In [1]:
# pip install SpeechRecognition
import speech_recognition as sr
sr.__version__

'3.8.1'

In [2]:
# Creating a Recognizer instance 
r = sr.Recognizer()

### Each Recognizer instance has seven methods for recognizing speech from an audio source using various APIs

- recognize_bing(): Microsoft Bing Speech

- recognize_google(): Google Web Speech API

- recognize_google_cloud(): Google Cloud Speech - requires installation of the google-cloud-speech package

- recognize_houndify(): Houndify by SoundHound

- recognize_ibm(): IBM Speech to Text

- recognize_sphinx(): CMU Sphinx - requires installing PocketSphinx

- recognize_wit(): Wit.ai

In [3]:
my_audio_file = sr.AudioFile('bassel_audio.wav')
with my_audio_file as source:
    audio = r.record(source) 

The context manager opens the file and reads its contents, storing the data in an AudioFile instance 
called source. Then the record() method records the data from the entire file into an AudioData instance.

In [4]:
type(audio) 

speech_recognition.AudioData

### Supported File Types

Currently, SpeechRecognition supports the following file formats:

- WAV: must be in PCM/LPCM format
- AIFF
- AIFF-C
- FLAC: must be native FLAC format; OGG-FLAC is not supported

In [5]:
r.recognize_google(audio)

'this is a test file recording live from Great Falls Virginia'

In [6]:

my_audio_file = sr.AudioFile('bassel_audio.wav')
with my_audio_file as source:
    audio = r.record(source,offset= 2) # Capturing the first 2 seconds of the audio file

In [7]:
r.recognize_google(audio)

'recording live from Great Falls Virginia'

In [8]:
my_audio_file = sr.AudioFile('bassel_audio.wav')
with my_audio_file as source:
# The offset and duration keyword arguments are useful for segmenting an audio file if you have prior knowledge 
# of the structure of the speech in the file
    audio = r.record(source, offset=2, duration=2) 

In [9]:
r.recognize_google(audio)

'recording live from'

In [10]:
my_audio_file = sr.AudioFile('OSR_us_000_0030_8k.wav')
with my_audio_file as source:
    audio = r.record(source)

In [11]:
r.recognize_google(audio)

"painted the sockets in the wall dull green the child crawled into the dense grass bribes fail we're honest men work trample the spark else the Flames will spread the hilt of the sword was carved with Fine Designs a round hole was drilled through the thin board Footprints showed the path he took up the beach she was waiting at my front lawn event near the edge brought in fresh air fraud the old mule with a Crooked Stick"
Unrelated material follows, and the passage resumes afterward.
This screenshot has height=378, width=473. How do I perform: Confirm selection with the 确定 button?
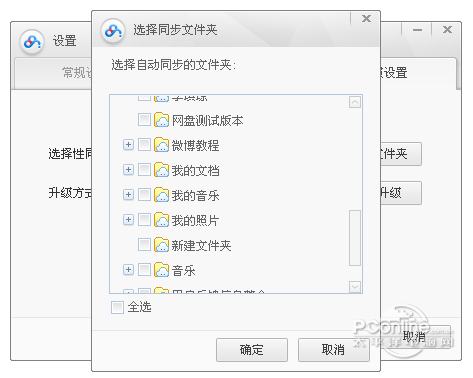click(x=252, y=350)
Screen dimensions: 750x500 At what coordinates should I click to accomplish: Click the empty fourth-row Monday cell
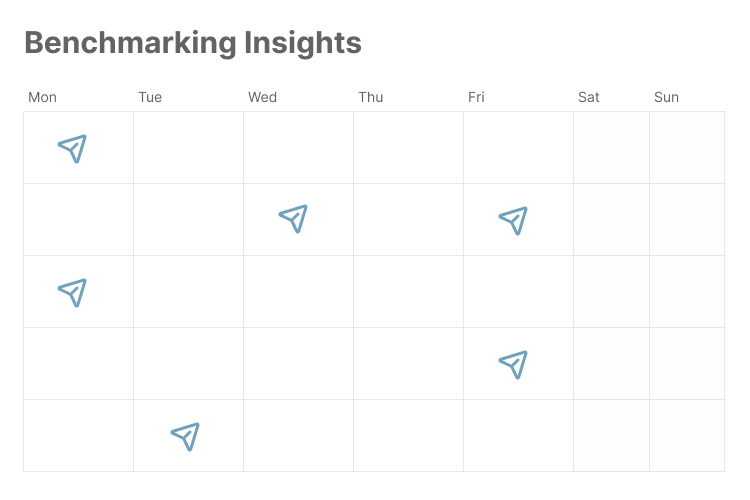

## Working With Microphones


In [None]:
# pip install pyaudio

In [12]:
# Create instance of the microphone class
mic = sr.Microphone()

In [13]:
sr.Microphone.list_microphone_names()

['DisplayPort', 'MacBook Pro Microphone', 'MacBook Pro Speakers']

In [14]:
with mic as source:
    audio = r.listen(source)

In [15]:
r.recognize_google(audio)

'solai from data science in Flatiron show me what you can do'

In [16]:
# handling ambient noise
# Make some noise while I record
with mic as source:
    r.adjust_for_ambient_noise(source)
    audio = r.listen(source)

In [17]:
r.recognize_google(audio)

"is it me you're looking for"

In [20]:
# In French

with mic as source:
    r.adjust_for_ambient_noise(source)
    audio = r.listen(source)

In [21]:
r.recognize_google(audio, language='fr-FR')

'maintenant on va faire en français'